───── RECORDS TO PROCESS

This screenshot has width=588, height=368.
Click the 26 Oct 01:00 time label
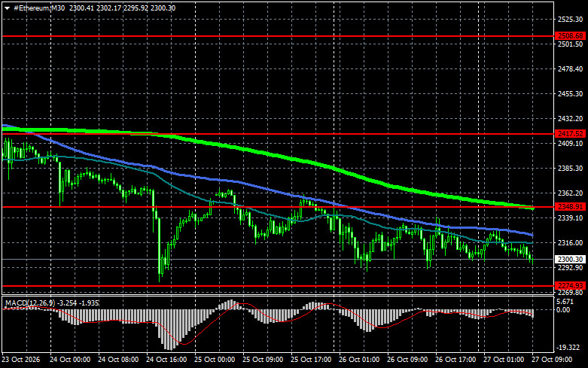(359, 360)
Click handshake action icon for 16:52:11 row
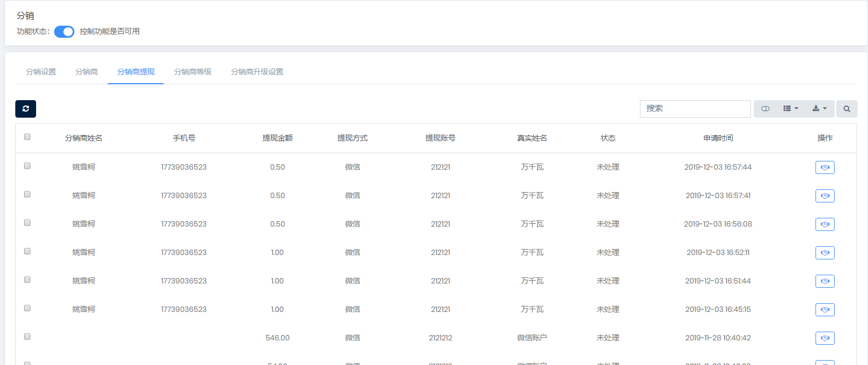 click(x=824, y=253)
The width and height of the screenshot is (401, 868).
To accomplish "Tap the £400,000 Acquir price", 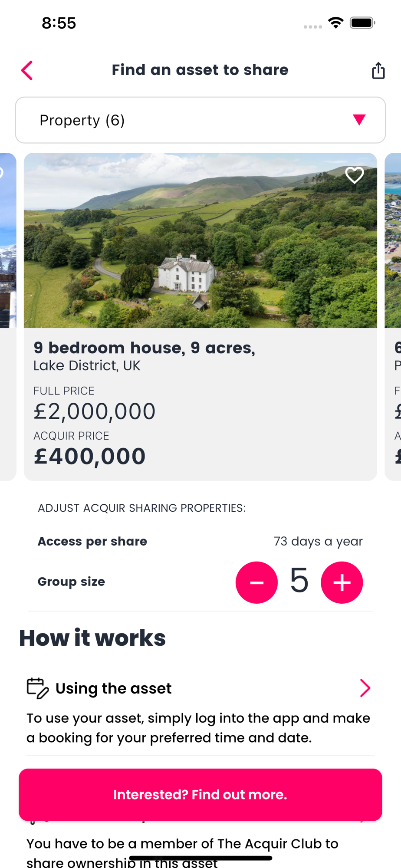I will coord(90,456).
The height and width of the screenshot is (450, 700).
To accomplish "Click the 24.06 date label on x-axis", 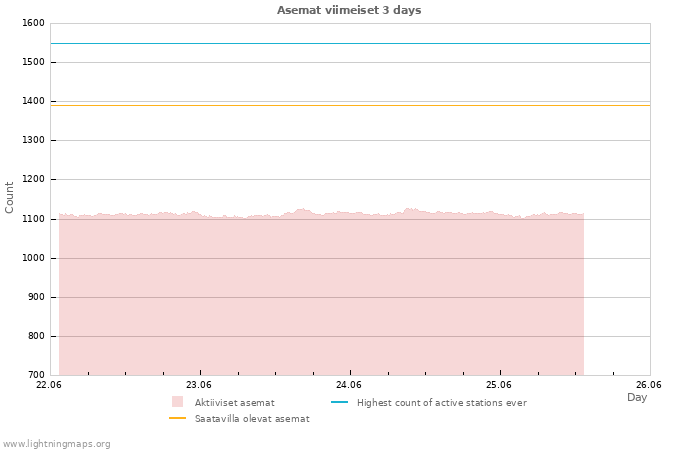I will 349,384.
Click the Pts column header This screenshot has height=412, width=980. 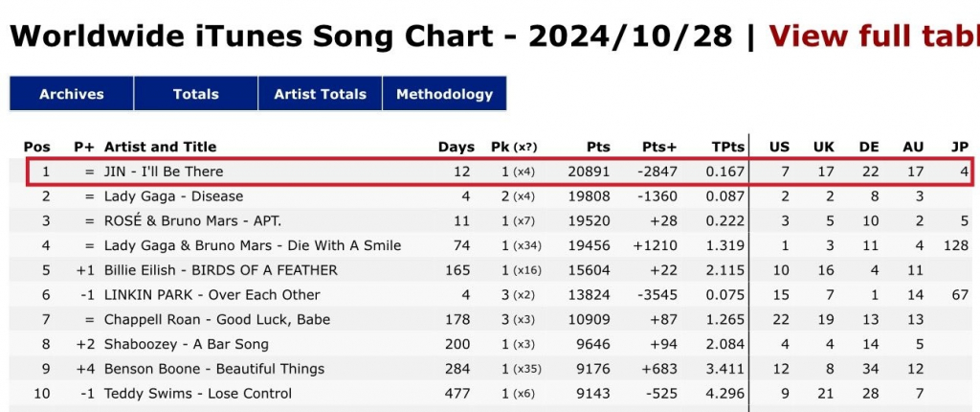click(x=599, y=147)
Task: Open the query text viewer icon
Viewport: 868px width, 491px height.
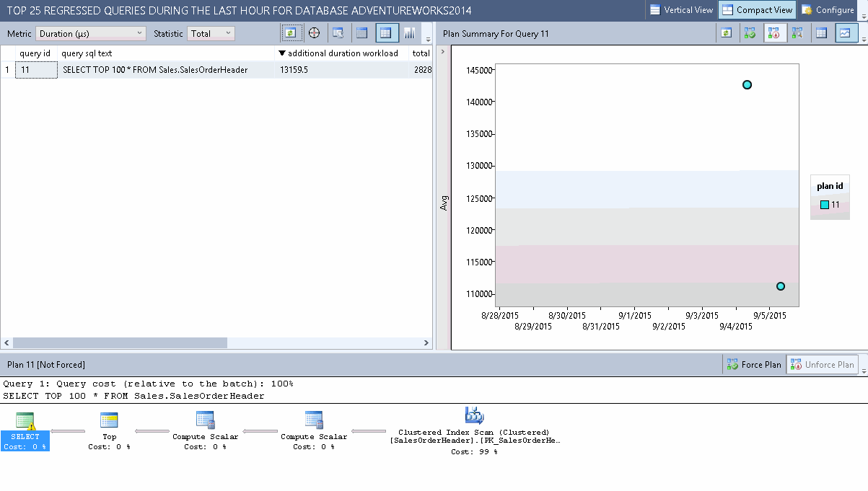Action: coord(338,32)
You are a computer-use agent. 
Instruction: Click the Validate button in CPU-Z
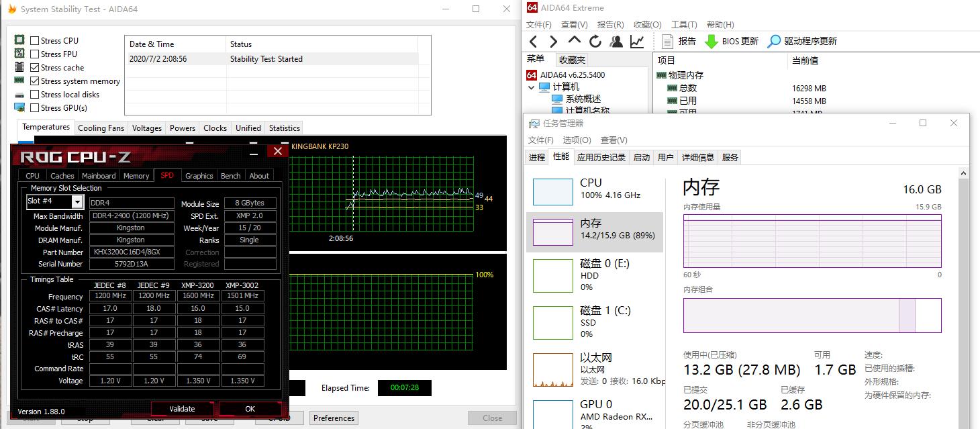[x=181, y=408]
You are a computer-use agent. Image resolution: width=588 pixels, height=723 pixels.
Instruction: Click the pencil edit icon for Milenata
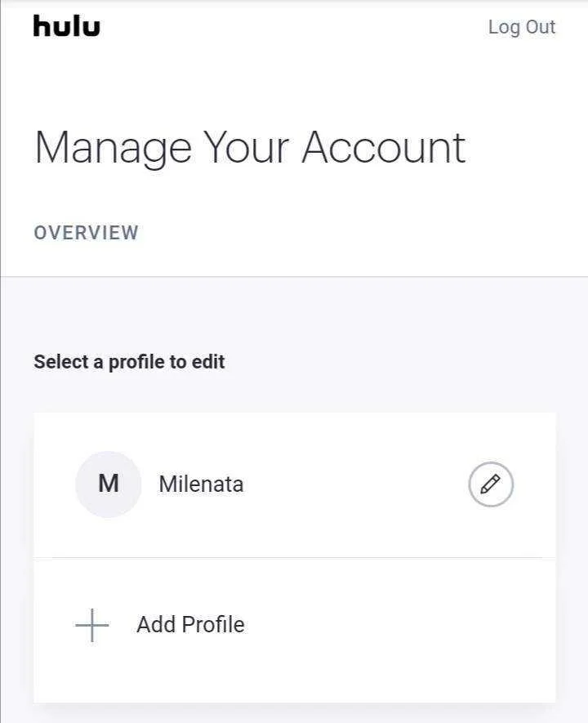click(x=491, y=484)
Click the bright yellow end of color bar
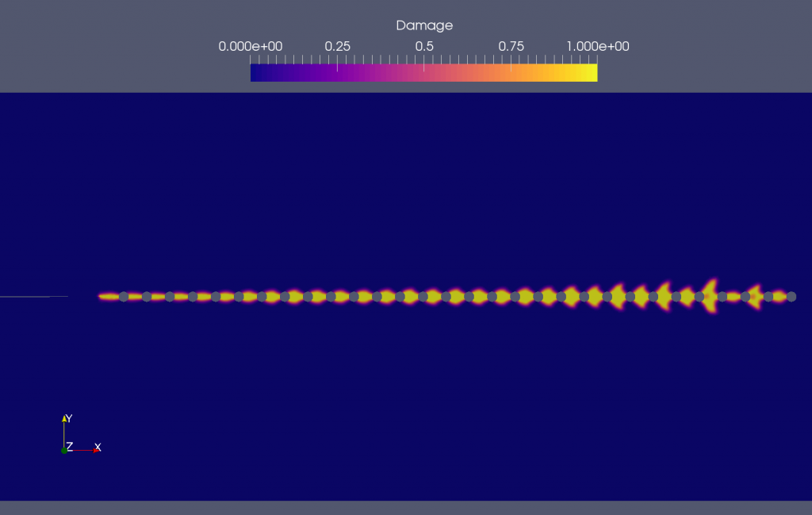This screenshot has height=515, width=812. (x=592, y=72)
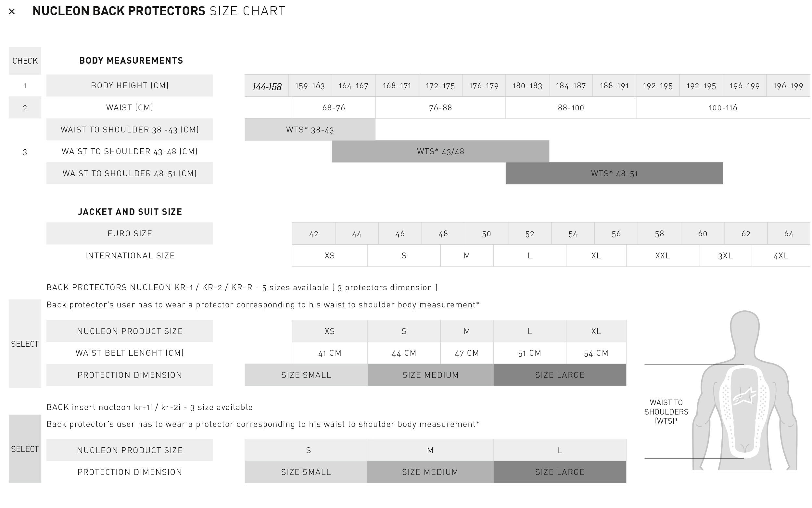Click the WTS* 43/48 bar
The width and height of the screenshot is (812, 508).
440,152
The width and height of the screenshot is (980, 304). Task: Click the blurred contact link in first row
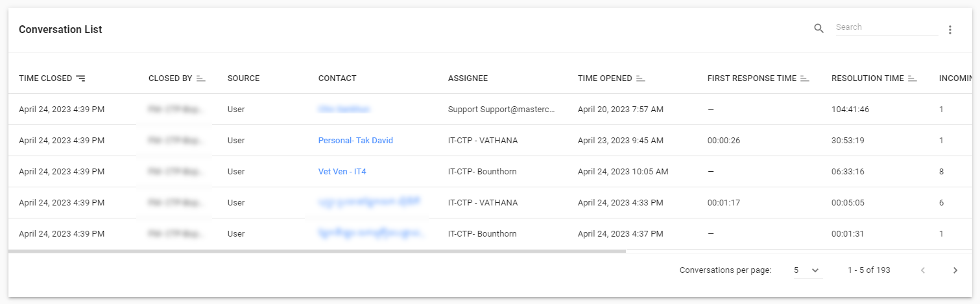pyautogui.click(x=344, y=110)
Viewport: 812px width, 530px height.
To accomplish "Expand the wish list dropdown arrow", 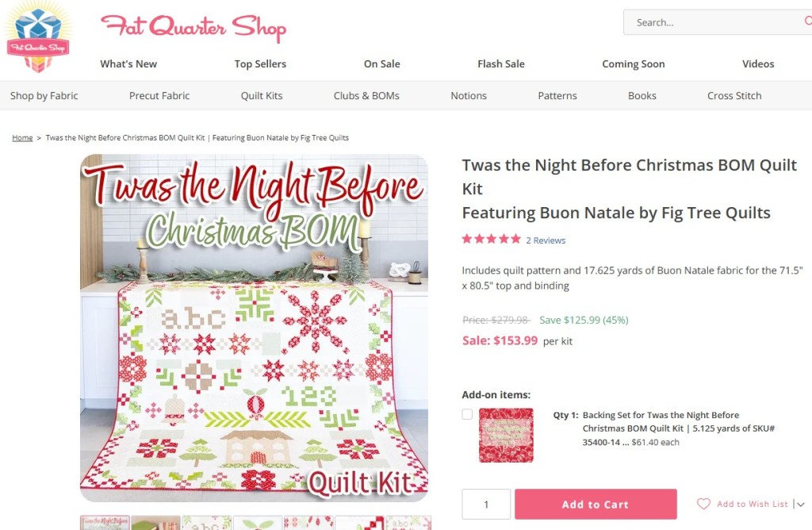I will 801,504.
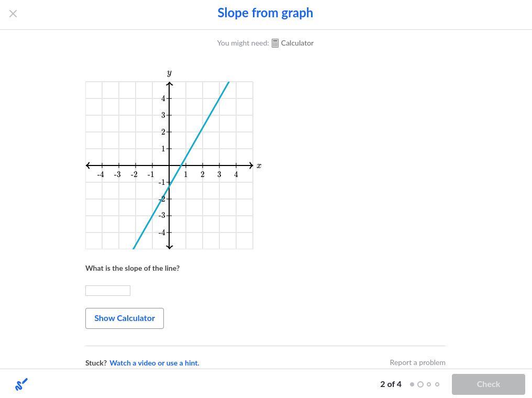Click the y-axis top arrowhead
This screenshot has height=398, width=532.
point(169,84)
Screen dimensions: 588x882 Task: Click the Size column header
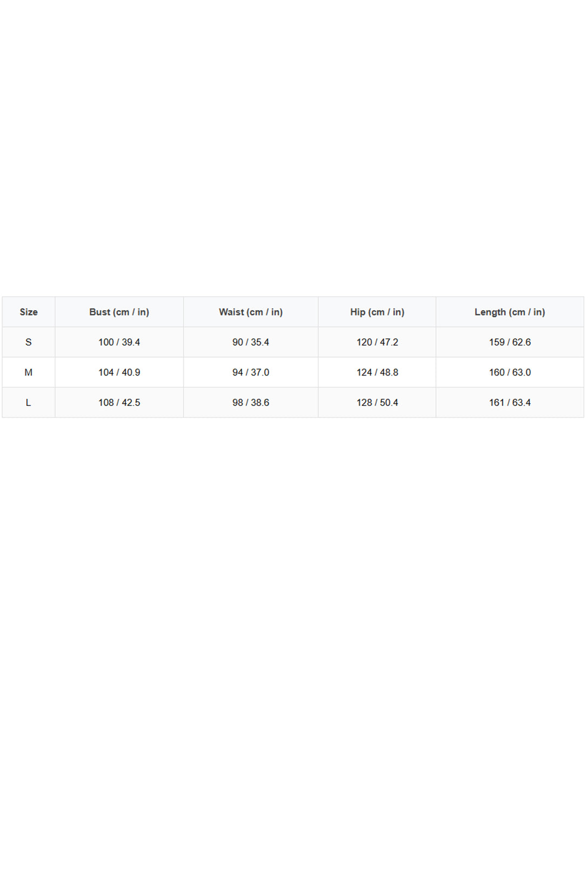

──────────

▶ TASK TO CARRY OUT
Write out exactly the lines above, from the very first through the line containing "The width and height of the screenshot is (401, 868).", both kept, with the pictures removed.

▶ WRITTEN REPLY
This screenshot has width=588, height=368.
Click the 26 Oct 01:00 time label
(359, 360)
Click handshake action icon for 16:52:11 row
 click(x=824, y=253)
The width and height of the screenshot is (401, 868).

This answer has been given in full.